### [Exercise directions]
Retype the data starting with the line containing "How do I perform: Click" and going on through the line containing "Looking at the", changing nothing.

### [Provided information]
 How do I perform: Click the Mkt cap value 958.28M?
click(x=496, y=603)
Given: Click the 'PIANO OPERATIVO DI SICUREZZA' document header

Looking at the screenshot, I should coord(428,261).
...
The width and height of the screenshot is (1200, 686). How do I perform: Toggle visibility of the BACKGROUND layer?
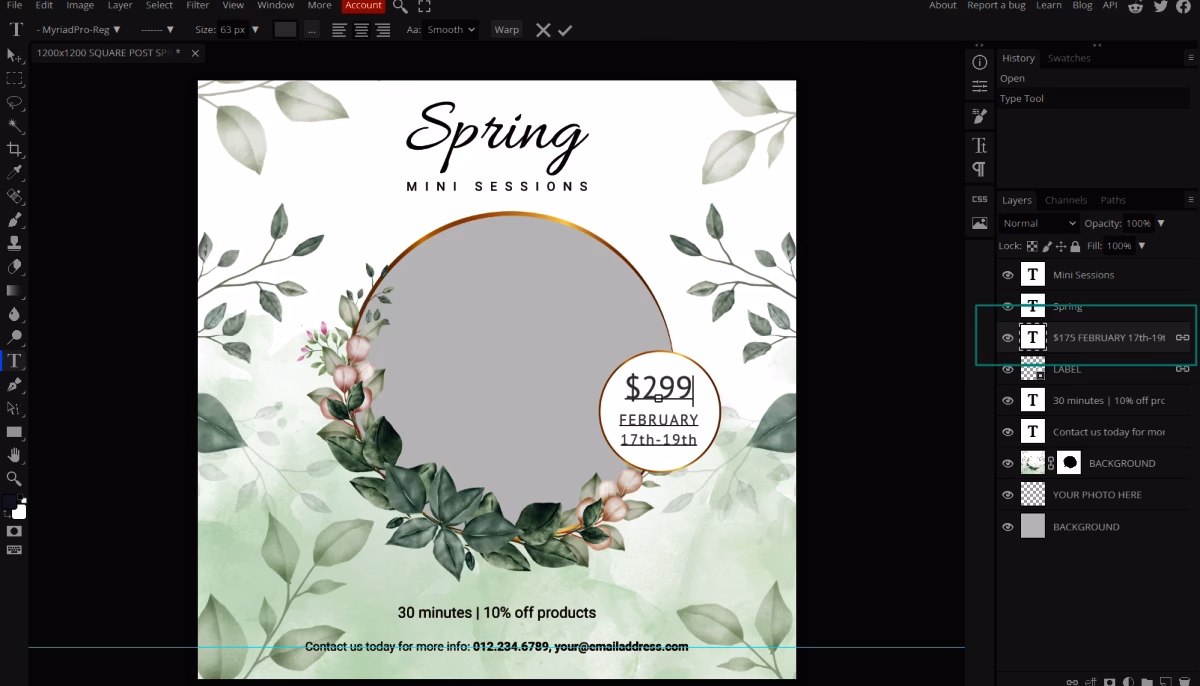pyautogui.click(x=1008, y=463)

### [Result for this task]
 How do I perform: Click the Mkt cap value 958.28M?
click(x=496, y=603)
Given: Click the 'PIANO OPERATIVO DI SICUREZZA' document header

Looking at the screenshot, I should coord(428,261).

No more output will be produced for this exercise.